Pero, además de darle tantos motivos de especulación y fantasía, América le proporcionó a Europa un léxico nuevo. Ya en 1493, Colón y sus compañeros hablaban de las canoas indias, y Nebrija, el gran humanista y gramático, no dudó en registrar de inmediato el término. Aparecieron también nuevas palabras en los escritos de fray Bartolomé de las Casas, Bernal Díaz del Castillo, Hernán Cortés y Álvar Núñez Cabeza de Vaca, que enseguida se difundieron por el mundo entero: tabaco, maíz, hamaca, sabana, caníbal, del taíno de las Antillas; huracán, del quiché de Yucatán; piragua, manatí, del Caribe; cacao, chocolate, chicle, tomate, tamal, coyote, del náhuatl de México; quinina, alpaca, guano, del quechua del Perú; coca, del aimara. Luego fueron los objetos mismos que esos nombres designaban. La hoy humilde raíz de la batata fue en su día una de las golosinas más apreciadas en las mesas europeas. La historia del tabaco no es menos pintoresca.
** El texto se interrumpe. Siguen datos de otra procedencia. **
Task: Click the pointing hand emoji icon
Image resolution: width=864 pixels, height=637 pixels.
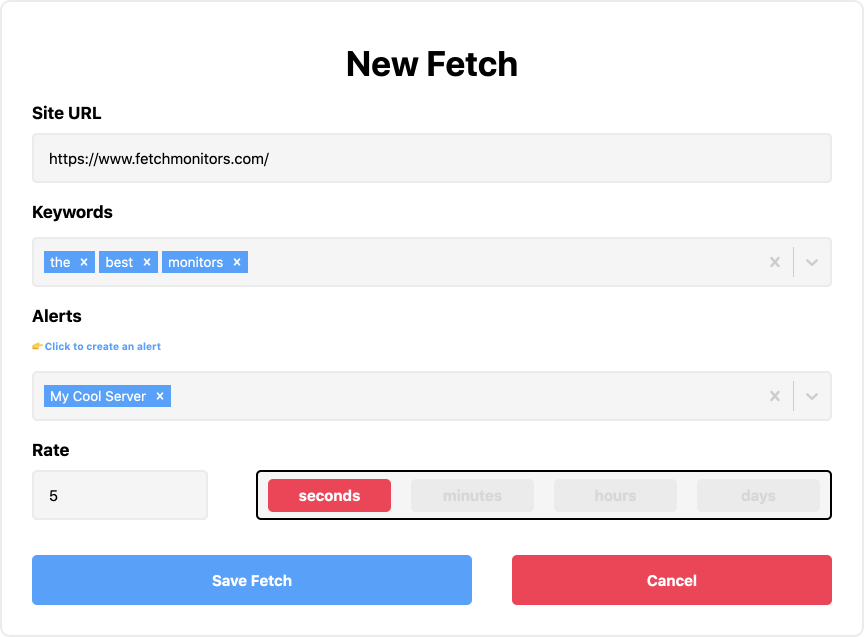Action: click(37, 347)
Algunos de los animales y plantas se adaptaron tan bien al Viejo Mundo que en ocasiones se ha olvidado su verdadero origen. Así, el opulento Oriente se apropió del pavo, cambiándole su nombre en algunos casos (en inglés, turkey, tal vez porque fueron los europeos quienes enseñaron a los turcos a criar el ave en cuestión), y del maíz, el trigo indio, que los italianos llamaron grano turco. Seguramente confundidos por esto, muchos escritores incurrieron en terribles ucronías. Victor Hugo le atribuye campos de maíz a Caldea en un poema; Flaubert, tras haber tomado todos los recaudos arqueológicos para ofrecer en Salambó una reconstrucción impecable de Cartago, adorna el paisaje africano con nuestro cactus espinoso, que era allí un recién llegado, y Jean Giraudoux, en su Electra, introduce tomates en plena Grecia antigua.
La pintura europea también incorporó de forma ucrónica la flora y fauna de América. El cactus no tardó en hacer su aparición en los cuadros sobre la vida de Cristo, dentro del árido paisaje de Tierra Santa. Asimismo, cuando Rubens copió el cuadro de Tiziano que representa a Adán y Eva en el Jardín del Edén, puso entre los árboles un papagayo. Ahora bien, si comparamos el original de Tiziano con la copia de Rubens, vemos cómo el arte del Renacimiento se transforma en el del Barroco. Curiosamente, el símbolo de ese cambio es un exótico pájaro de la selva americana.